▶ _Trecho_:
++++++++++++++++++++

Discorrendo sobre a pergunta por ele mesmo formulada: – de quem é a várzea?, Henrique frisou que diferentemente da regularização fundiária em terra firme, a várzea possui peculiaridades ecológicas e sociais que obrigam um trabalho diferenciado no reconhecimento das posses e territórios. Como resultado do projeto Provárzea ele destacou a influência que o projeto teve na reformulação das políticas públicas dos órgãos de regularização fundiária que passaram a adotar novos entendimentos que permitiram remover os entraves burocráticos e jurídicos para o reconhecimento da posse de áreas de várzeas pelos agricultores tradicionais.

Com esse entendimento do caráter público e “inusucapível” da várzea, passaram a ser adotadas distintas formas de legitimação do apossamento das populações tradicionais, como a reserva extrativista (RESEX), reserva de desenvolvimento sustentável (RDS), projeto de assentamento agroextrativista (PAE) e propriedades quilombolas. Como exemplo, foram citados os assentamentos das ilhas do Solimões no município de Iranduba, todos eles analisados pelos projetos de pesquisa mencionados.

Considerando a várzea em termos legais, o palestrante comentou as diretrizes da Lei 4.771, de 1965, que considerava como área de preservação permanente as florestas e demais formas de vegetação natural, situadas ao longo dos rios ou de qualquer curso d’água, desde o seu nível mais alto em faixa marginal cuja largura mínima seja de trinta metros para os cursos d’água com menos de dez metros de largura. Questionando se a APP pode incidir em terreno de várzea, ele aponta uma interpretação distinta da referida lei, lembrando que a APP deve ser medida “ao longo dos rios ou de qualquer curso d’água desde o seu nível mais alto em faixa marginal, ou seja, essa faixa do terreno inicia-se depois do ponto onde termina a enchente média dos rios ou de qualquer curso d’água; portanto, várzea e APP ocupariam espaços distintos.

++++++++++++++++++++

▶ _Registros de indicação de palavras e elementos_:
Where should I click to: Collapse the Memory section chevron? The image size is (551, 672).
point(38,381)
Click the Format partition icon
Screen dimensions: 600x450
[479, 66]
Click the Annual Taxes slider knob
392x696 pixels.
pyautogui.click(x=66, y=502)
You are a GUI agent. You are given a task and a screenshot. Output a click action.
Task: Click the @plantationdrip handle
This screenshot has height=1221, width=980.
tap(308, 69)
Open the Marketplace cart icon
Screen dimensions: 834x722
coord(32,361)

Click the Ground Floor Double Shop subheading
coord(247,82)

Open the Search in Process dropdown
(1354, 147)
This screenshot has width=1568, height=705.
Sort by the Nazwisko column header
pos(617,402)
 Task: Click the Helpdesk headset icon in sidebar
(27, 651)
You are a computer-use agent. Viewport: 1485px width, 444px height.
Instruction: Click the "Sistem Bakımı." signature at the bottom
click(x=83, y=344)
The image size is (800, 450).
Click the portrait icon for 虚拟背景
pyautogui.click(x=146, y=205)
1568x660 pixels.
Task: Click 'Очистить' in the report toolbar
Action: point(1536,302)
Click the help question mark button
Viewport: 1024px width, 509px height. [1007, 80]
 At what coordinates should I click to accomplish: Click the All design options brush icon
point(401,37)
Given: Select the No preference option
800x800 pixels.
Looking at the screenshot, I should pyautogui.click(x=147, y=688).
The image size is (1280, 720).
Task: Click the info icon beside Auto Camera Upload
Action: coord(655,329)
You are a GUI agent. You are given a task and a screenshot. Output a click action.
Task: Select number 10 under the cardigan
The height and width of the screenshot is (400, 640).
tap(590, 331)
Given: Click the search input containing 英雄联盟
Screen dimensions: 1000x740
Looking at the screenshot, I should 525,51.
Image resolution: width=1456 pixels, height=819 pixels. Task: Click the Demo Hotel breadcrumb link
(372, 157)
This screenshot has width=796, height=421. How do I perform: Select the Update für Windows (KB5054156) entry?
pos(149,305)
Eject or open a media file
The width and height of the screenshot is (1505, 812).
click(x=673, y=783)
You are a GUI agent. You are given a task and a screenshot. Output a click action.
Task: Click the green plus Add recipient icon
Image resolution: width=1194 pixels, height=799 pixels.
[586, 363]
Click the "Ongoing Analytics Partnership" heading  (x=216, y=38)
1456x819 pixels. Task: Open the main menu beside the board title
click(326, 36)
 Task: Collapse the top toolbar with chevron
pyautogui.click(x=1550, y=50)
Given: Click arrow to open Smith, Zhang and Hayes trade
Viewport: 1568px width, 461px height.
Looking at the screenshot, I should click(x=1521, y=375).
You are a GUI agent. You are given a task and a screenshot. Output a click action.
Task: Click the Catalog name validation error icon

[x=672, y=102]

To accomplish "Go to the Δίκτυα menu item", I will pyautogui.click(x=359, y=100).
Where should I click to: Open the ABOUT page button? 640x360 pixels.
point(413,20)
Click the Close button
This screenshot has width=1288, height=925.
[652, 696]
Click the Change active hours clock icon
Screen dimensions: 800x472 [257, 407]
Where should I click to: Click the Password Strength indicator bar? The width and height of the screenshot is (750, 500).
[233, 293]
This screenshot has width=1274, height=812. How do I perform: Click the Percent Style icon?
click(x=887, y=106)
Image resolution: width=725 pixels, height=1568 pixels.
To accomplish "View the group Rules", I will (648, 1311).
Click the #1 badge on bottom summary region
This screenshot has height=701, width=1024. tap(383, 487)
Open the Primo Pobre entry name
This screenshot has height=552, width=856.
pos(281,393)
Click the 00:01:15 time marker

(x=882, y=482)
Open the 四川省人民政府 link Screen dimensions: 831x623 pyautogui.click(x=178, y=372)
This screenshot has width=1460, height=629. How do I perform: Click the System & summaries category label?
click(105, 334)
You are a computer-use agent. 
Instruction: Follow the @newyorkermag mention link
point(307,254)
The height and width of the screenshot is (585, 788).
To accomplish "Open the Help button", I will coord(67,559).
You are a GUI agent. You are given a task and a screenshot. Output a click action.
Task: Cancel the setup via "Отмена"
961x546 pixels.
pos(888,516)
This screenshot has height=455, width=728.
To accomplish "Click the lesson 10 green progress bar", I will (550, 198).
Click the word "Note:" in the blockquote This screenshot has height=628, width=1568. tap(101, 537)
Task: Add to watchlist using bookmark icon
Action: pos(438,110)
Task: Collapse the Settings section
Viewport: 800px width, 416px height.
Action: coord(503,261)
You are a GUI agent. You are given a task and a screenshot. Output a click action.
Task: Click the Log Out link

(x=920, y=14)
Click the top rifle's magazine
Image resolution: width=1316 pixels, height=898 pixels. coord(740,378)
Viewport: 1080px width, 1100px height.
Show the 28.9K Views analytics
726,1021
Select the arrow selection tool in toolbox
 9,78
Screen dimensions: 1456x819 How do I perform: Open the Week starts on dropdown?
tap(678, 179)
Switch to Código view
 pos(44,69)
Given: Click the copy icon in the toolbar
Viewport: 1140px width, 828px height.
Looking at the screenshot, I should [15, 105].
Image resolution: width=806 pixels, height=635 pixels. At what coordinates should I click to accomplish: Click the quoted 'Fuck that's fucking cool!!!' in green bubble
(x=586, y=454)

++++++++++++++++++++

▶ _Tarefas_:
[1] No trecho sobre a várzea, por que o palestrante conclui que várzea e APP ocupariam espaços distintos? Explique em até duas frases.
[2] Responda às perguntas sobre o trecho da várzea, uma por linha:
(a) Qual lei, e de que ano, o palestrante comenta ao tratar da várzea em termos legais?
(b) Em qual município ficam os assentamentos das ilhas do Solimões citados como exemplo?
(c) Que largura mínima de faixa marginal a lei fixava para cursos d'água com menos de dez metros de largura?
[3] Dê continuidade ao trecho sobre a várzea a partir do ponto em que ele termina.

▶ _Respostas do exercício_:
[1] Segundo a interpretação do palestrante, a APP é medida a partir do nível mais alto dos rios ou cursos d'água, de modo que essa faixa de terreno começa depois do ponto onde termina a enchente média. Como a várzea fica aquém desse ponto, as duas áreas não se sobrepõem.

[2]
(a) A Lei 4.771, de 1965.
(b) No município de Iranduba.
(c) Trinta metros.

[3]
O palestrante também comentou a interpretação da lei 12.651, de 2012, segundo a qual, parte da várzea passaria a poder ser considerada área de preservação permanente. Porém, indicou que a nova lei florestal trouxe excepcionalidades para os casos das áreas ocupadas por agricultores familiares, ressaltando que apenas várzea baixa poderia ser destinada à agricultura de ciclo curto e que, no entanto, a lei não excetua a várzea alta que, portanto, pode vir ser considerada como APP. Indicou um possível conflito pois a várzea alta é destinada à moradia, cultura perenes, pastagem e criação de animais.

Mudanças Climáticas

Quanto às mudanças climáticas, o palestrante citou vários dados produzidos pelo grupo de pesquisas Ecologia, Monitoramento e Uso Sustentável de Áreas Alagáveis (Grupo Maua/ Inpa), e também dados de sua própria autoria, os quais revelam surpreendentes estratégias adaptativas da população ribeirinha às variações do clima e também das políticas públicas; citou como exemplo, a mudança de horário de trabalho ao sol, havendo atualmente uma tendência para começar mais cedo e terminar mais tarde.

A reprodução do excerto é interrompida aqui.